▶ **Passage**:
# 1 yea old Cockapoo - aggression!



## Cockapoo_Dexter (Jan 11, 2019)

Hi

I have a Cockapoo, Dexter, who will be turning 1 in a few weeks.

Up until 6 months, he was amazing - well behaved, well trained, polite with good manners, but then something changed, and he became very aggressive with other dogs, he showed signs of resource guarding, and ever since then I am unable to walk him off lead if we are with other dogs.

The above I have been able to manage and work on, but the past week, he has shown aggressive behaviour towards me! For example tonight, he was laying on the floor with a chew. I looked down at him, he instantly put his paw to cover the chew and his ears went back - I knew this was a sign of aggression, so I stood up and walked out into the kitchen, and he ran at me growling and went for my leg! My 16 year old daughter came through and told Dexter to go to bed (cage), which he did. He then proceeded to lay in his bed (cage)growling at me - but not my daughter.

After one hour, he calmed down and he came out. I took him for a walk, then as soon as we got back home, he took one look at me, and his ears went back again.......... Dexter is now back in his bed (cage)!

This is third time this week this has happened, and each time the aggression is directed at me only. The other night he was in his bed (cage) for 3 hours before he had calmed down and we could let him back out!

I had a behavioural person visit our home on Wednesday, who offered some techniques for the resource guarding, but the aggression he is showing towards me appears to be something deeper.

Has anyone else experienced this with their Cockapoo - or even any other breed?

To be honest, I am becoming frightened of Dexter which is not a good place to be 

I work from home, so am with him all day, everyday. Dexter is not castrated, and I was advised not to do this until his behaviour improves because I could cause more aggression.

Any help or advice would be much appreciated.

Many thanks,
Sian


----------



## Linda Weasel (Mar 5, 2014)

Without going into too much detail but not wanting to read and run....

Are you the only person who ever takes things away from him?

Obviously you're still giving him things to guard, so what techniques have you been given to deal with this.

The behaviour with other dogs may also be a form of resource guarding, but outside you have become the resource.

Cockers in particular can be serious resource guarders and I guess your dog has these traits.


----------



## Burrowzig (Feb 18, 2009)

He should have a thorough vet check, too. If he's in pain and has somehow associated that with you (such as if you stepped on his paw), that could be a factor. He will be achieving social maturity at his age, and resource guarding is tho most likely issue, but other things should be ruled out.


----------



## Jamesgoeswalkies (May 8, 2014)

Cockapoo_Dexter said:


> I had a behavioural person visit our home on Wednesday, who offered some techniques for the resource guarding, but the aggression he is showing towards me appears to be something deeper.


What did the 'behavioural person' say you should do? Did they assess the dog? They should have given you a strategy to work to. In my opinion, it's most likely that the behaviours are connected and that the behaviour has stemmed from resource guarding. I'd get back to your 'behavioural person' and have another talk to them.

▶ **Tasks**:
1. Name every user who posted in the forum thread about the aggressive cockapoo.
2. From the forum thread about the aggressive cockapoo, extract the part that opens with the words containing "This is third" and closes with "any other breed?".
The material has no role in this work.

▶ **Information shown**:
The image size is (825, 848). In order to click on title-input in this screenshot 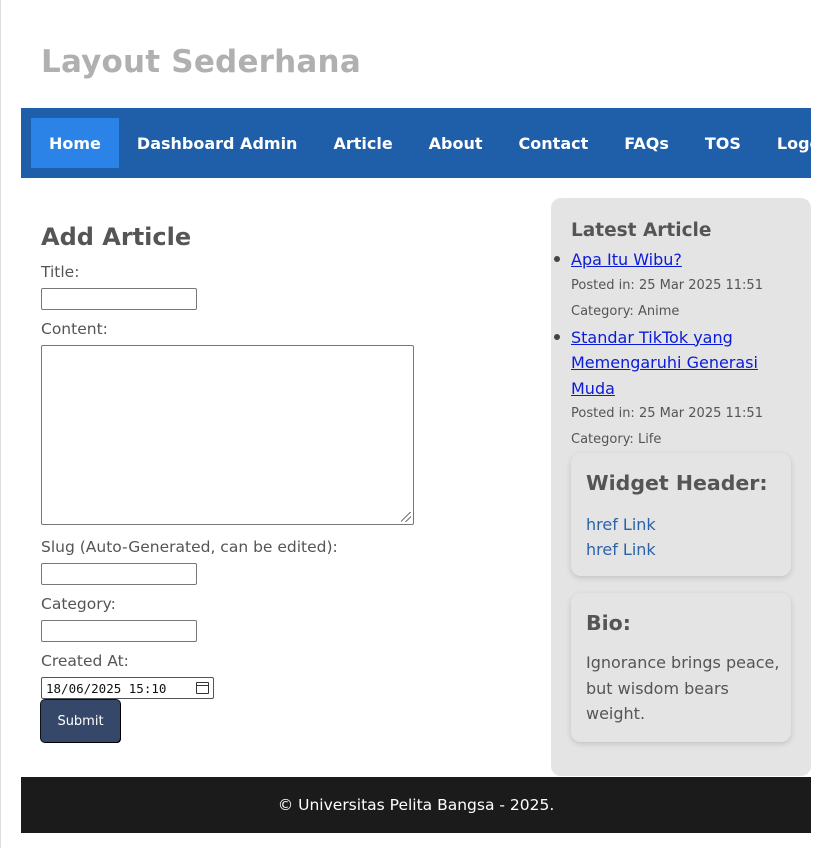, I will do `click(119, 299)`.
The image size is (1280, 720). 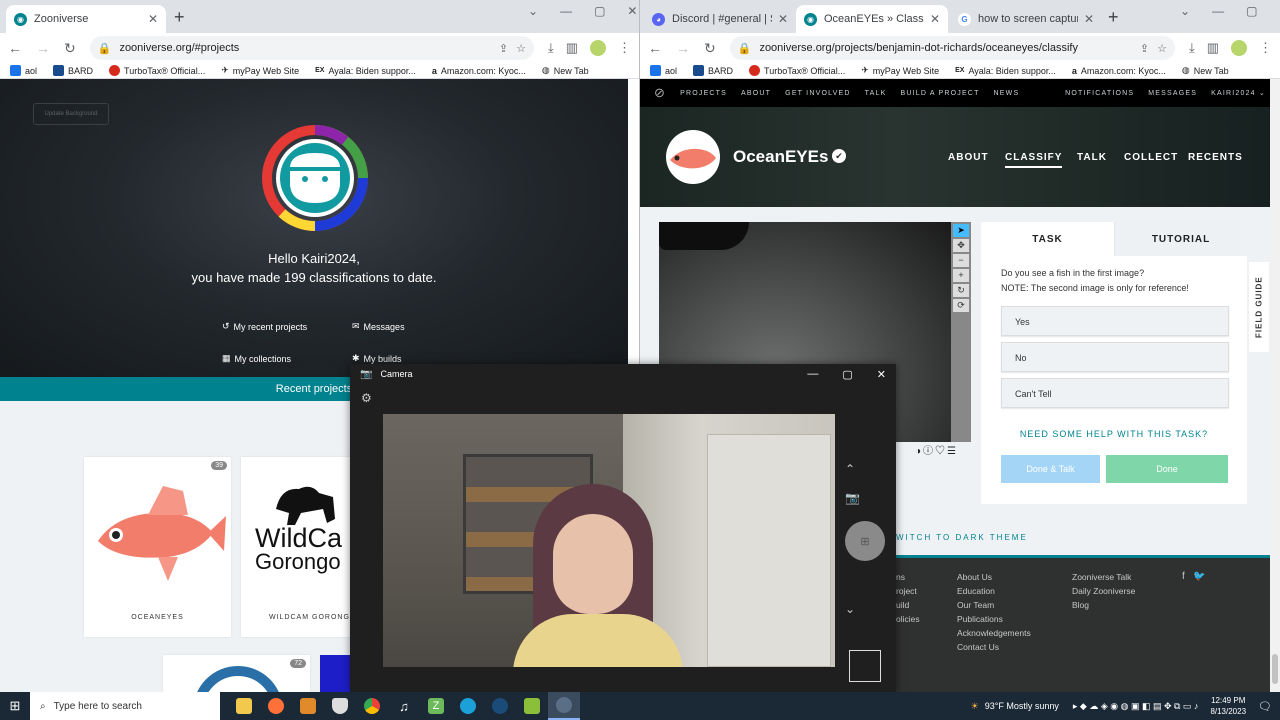 What do you see at coordinates (312, 48) in the screenshot?
I see `address-bar: 🔒 zooniverse.org/#projects ⇪ ☆` at bounding box center [312, 48].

▶ **Solutions for each task**:
1. Cockapoo_Dexter, Linda Weasel, Burrowzig, Jamesgoeswalkies

2.
This is third time this week this has happened, and each time the aggression is directed at me only. The other night he was in his bed (cage) for 3 hours before he had calmed down and we could let him back out!

I had a behavioural person visit our home on Wednesday, who offered some techniques for the resource guarding, but the aggression he is showing towards me appears to be something deeper.

Has anyone else experienced this with their Cockapoo - or even any other breed?